Greenpeace's Anathapadmanabhan says a partial solution could be as simple as changing to more efficient light bulbs.
"In one shot by changing all the lighting in India, five percent of India's emissions can be cut by changing simply the way we do household lighting - essentially, the single-point lighting in the form of incandescent bulbs," continued Anathapadmanabhan. "Replace them with efficient compact fluorescent lamps."
If the predicted results of climate change for India - flooding, drought, extreme weather, famine and disease - come true, the country could face a devastating human and financial toll.
Already, says Energy Efficiency Bureau boss Ajay Mathur, India spends 2.5 percent of its gross domestic product on alleviating the impact of natural disasters.
"You can imagine that as climate change impacts become more visible, this would only rise. So in a sense our greatest challenge is the adverse impacts of climate change," said Mathur. "We need to reduce the vulnerability of people and ensure the development that occurs is quote, unquote, 'climate proof.'"
And for that, contends Leena Srivastava of The Energy and Resources Institute, India needs help.

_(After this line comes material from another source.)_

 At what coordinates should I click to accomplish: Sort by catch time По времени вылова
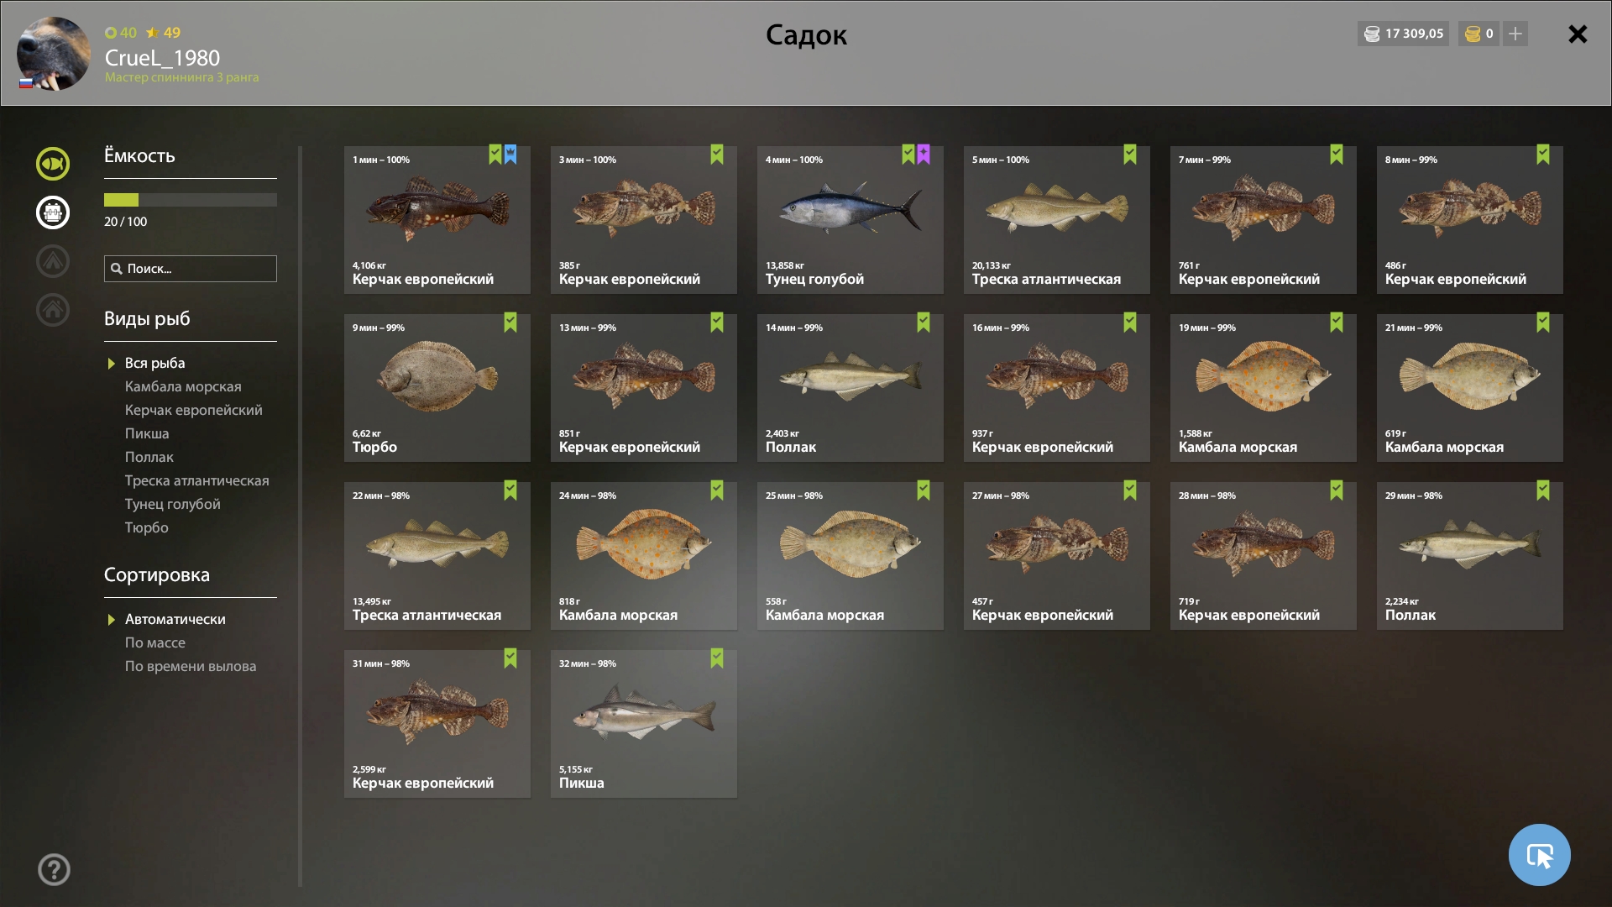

"To be able to contribute positively to the problem of climate change we will need financial and technical assistance," she said. "And that is something that we haven't been able to work out between all the countries in the world."
The dilemma facing India will be starkly apparent at the upcoming United Nations climate conference in Bali. The president of the host nation, Susilo Bambang Yudhoyono, has warned that governments must answer the public demand for what he calls "concrete and bold action" on climate change.
But, the Indonesian leader says, that should not come at the cost of jeopardizing development.